Tesla
Signage is displayed outside Tesla Motors before the Tesla Energy Powerwall Home Battery event in Hawthorne, California, April 30, 2015. Reuters/Patrick T. Fallon

Tesla CEO Elon Musk said he started his company because major automakers tried to “kill” the electric car, he said on Twitter Friday.

Musk explained why he and other Silicon Valley engineer started the electric car company, which was founded in 2003.

Read: Tesla Model 3 Deliveries Begin Next Month, 5 Reasons To Buy One

“Few people know that we started Tesla when GM forcibly recalled all electric cars from customers in 2003 & then crushed them in a junkyard,” Musk said referencing the time when General Motors took its electric car EV1 off the market. “They was done against the will of their owners, who held a candlelight vigil all night to protest the death of their cars.”

The recall was documented in the movie “Who Killed The Electric Car?” by Chris Paine years later in 2006.

“Since big car companies were killing their EV programs, the only chance was to create an EV company, even tho it was almost certain to fail,” added Musk.

Musk, who is also CEO of the Boring Company and SpaceX, then clarified that the launch of Tesla had nothing to do with government subsidies or “making money.”

A Twitter user asked Musk if he considered Tesla to now be a "complete success" and the CEO replied that the company still has a “long way to go, but we've convinced most of the auto industry to start EV programs & gave them all our patents to help, so that's something.”

Read: Tesla Working Conditions: Employees Passing Out At Factory To Meet Production Goals, Report Says

Another user on Twitter pointed out that he had seen more Teslas and electric cars in a week in Oslo, Norway than he had in the last five years in the U.S. and Canada.

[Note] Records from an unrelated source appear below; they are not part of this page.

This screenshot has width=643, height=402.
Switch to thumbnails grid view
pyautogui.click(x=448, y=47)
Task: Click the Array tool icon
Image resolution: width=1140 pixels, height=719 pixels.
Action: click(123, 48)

“I love Norway, which is the world leader in EV adoption! Great example for the rest of the world,” said Musk, who recently left President Donald Trump’s business advisory councils after he pulled out of the Paris climate agreement.

“Climate change is real. Leaving Paris is not good for America or the world,” Musk said when he announced his departure.

Tesla Superchargers

Musk revealed Friday that Tesla plans to disconnect “almost all” its supercharger from the electricity grid and that “all superchargers are being converted to solar/battery power.”

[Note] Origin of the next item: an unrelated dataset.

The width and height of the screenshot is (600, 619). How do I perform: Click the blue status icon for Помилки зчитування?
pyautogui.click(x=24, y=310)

His announcement came after a Twitter user criticized Tesla saying superchargers use electricity from coal power plants.

Musk’s revelation comes after the company announced in April it was bringing more charging locations to drivers this year. As of now there are 5,000 superchargers worldwide that Tesla has installed for car owners. The company plans to double that number by the end of the year. The superchargers will be built along busy routes and will be made large enough to fit many cars at once.